WHAT IS EXPECTED
Determine how many lines in the entries below contain the word "computer". The reply is that number alone.

DATA FOR REVIEW
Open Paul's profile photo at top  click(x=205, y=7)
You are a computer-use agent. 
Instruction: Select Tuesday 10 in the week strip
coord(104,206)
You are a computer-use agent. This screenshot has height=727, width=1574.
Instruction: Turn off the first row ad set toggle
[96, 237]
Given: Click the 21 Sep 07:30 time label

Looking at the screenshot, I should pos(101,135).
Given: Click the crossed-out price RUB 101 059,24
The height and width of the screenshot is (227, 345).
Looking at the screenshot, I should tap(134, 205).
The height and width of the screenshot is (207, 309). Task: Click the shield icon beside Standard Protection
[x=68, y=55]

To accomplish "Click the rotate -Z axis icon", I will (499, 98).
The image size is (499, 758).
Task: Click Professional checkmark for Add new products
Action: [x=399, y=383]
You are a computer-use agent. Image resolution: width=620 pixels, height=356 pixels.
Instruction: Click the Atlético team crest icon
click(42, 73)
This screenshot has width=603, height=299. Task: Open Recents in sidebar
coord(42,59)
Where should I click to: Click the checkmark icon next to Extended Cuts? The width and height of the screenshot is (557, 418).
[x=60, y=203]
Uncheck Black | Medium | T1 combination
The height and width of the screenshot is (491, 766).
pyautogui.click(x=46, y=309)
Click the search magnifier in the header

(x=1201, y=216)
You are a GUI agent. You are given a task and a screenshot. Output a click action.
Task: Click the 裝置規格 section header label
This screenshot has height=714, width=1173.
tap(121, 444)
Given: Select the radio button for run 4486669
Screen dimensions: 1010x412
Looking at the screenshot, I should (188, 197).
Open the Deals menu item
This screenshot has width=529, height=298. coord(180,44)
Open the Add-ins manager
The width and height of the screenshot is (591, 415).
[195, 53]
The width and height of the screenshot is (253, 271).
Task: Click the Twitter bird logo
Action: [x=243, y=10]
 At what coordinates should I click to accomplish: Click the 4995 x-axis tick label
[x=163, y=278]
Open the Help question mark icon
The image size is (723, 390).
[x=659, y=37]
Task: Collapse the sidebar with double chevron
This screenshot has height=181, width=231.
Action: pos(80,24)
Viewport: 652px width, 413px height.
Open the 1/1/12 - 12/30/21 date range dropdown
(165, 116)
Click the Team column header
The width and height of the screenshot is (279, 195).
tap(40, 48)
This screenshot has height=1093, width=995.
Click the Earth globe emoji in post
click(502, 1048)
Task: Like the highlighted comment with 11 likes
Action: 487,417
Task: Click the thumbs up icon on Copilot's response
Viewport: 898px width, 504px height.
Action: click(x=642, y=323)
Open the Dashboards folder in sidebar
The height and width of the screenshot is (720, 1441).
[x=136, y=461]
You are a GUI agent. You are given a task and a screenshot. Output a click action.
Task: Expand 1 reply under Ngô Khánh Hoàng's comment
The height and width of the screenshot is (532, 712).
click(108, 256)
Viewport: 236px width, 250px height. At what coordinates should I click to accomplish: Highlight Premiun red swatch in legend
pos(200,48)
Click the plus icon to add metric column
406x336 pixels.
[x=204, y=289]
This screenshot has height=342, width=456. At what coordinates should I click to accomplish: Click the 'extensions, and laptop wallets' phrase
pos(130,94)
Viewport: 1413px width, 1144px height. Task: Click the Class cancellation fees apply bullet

EXPECTED ANSWER
3